Sometimes losing a friend is necessary to regain the Power that you inadvertently gave away to a person that you thought was your friend. While this may sound a bit confusing, unfortunately, it happens more often than we realize.
The Power we are referring to is when you give away your right to say no.
- When they have the ability to ask you to do things for them and when you do they don’t thank you or respond in kind.
- The ability to give you their opinion when you didn’t ask for it and then get angry when you do the same and the ability to waste your precious time because they don’t value your time as important as theirs.
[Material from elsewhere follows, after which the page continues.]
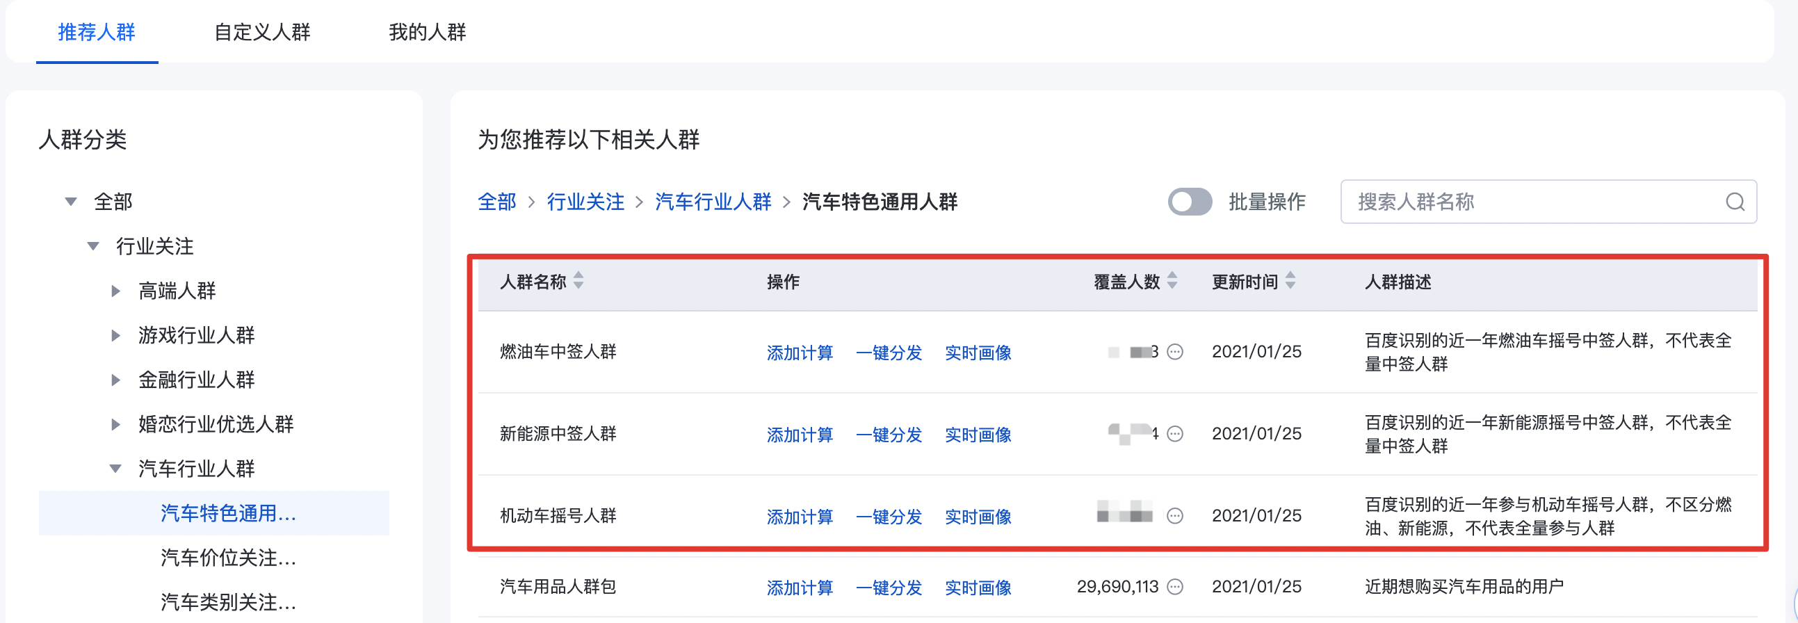Click 添加计算 for 燃油车中签人群

pos(800,353)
How or why you lose a friend may seem like a scary proposition especially if you have been friends for many years. Losing a friend can be a devastating and heartbreaking experience although you may not notice it at first. It can also make you angry because you also have to recognize the part you played in having an unequal relationship with this person; as there are many aspects of the relationship you will have to review.
The bottom line is once you discover what is happening, you must take action. You have to consider what is in your best interest. Keep in mind your friend is not to blame. Friends come into your life to teach you something you need to learn about yourself.
This can be stressful just like any other breakup.
Tips for How to Lose A Friend:
1. Most of us have had experience with so-called “friends”, however, the issue with them is that relationship is generally one-sided, unequal, imbalanced, you get the point.
- When they need something, you are there for them but when you call them all you get is a voicemail. It may take them days to return your call or maybe they text or email you instead.
- So why do we put up with this kind of behavior? Is it a lack of self-worth or are you just “too nice” to say something?
- Now is the time to do some evaluations of the people you call your “friends.”
2. When was the last time you spoke to them?
- Actually, heard their voice on the phone or met with them in person?
- When was the last time you spent quality time with them? Why do you consider them friends?
- When was the last time both of you did things for each other?
- It’s time for you to figure out what qualities you need in a friend then ask yourself if your current associates measure up.
- These are some questions to think about as you evaluate if you should lose a friend from your circle.
3. To lose a friend from your circle may seem like a dreadfully uncomfortable task because it requires you to stick up for yourself, be a pillar of strength, as well as make a decision that you can not take back.
- But who is more important them or you? This is a life lesson for future friendships, you have the power to establish them any way you want.
- How will your life change, how will your energy change if they are no longer a part of your “Worry Center”?
- What’s a Worry Center? A place where you store the people you care about.
- The belief is that if you care about someone you worry about them, sometimes to your own detriment.
- You check to see how they are doing, you help them when they need help; this requires some of your energy and time that you have to take away from yourself.
- So if you’re going to give that much of yourself to your friend(s), he or she better be someone who knows how to give equal amounts of that same energy and time back when you need it.
People come into our lives for a reason, a season, or a lifetime. Most of them are just passing through because of a need that you require at the time or for lessons you have not learned yet.
The ones that generally stay around longer are those that you have a lot in common with, those you hold in high regard, and those you hold onto for some reason.
However, if an individual is not adding to your life in any meaningful way then they are subtracting from your life in some way, so why are you holding on to that person? Raise your standards and new friends will come to answer your call.
Because your time, energy, and values are important to have a better life so use all of them wisely, and make sure your needs are being met as well.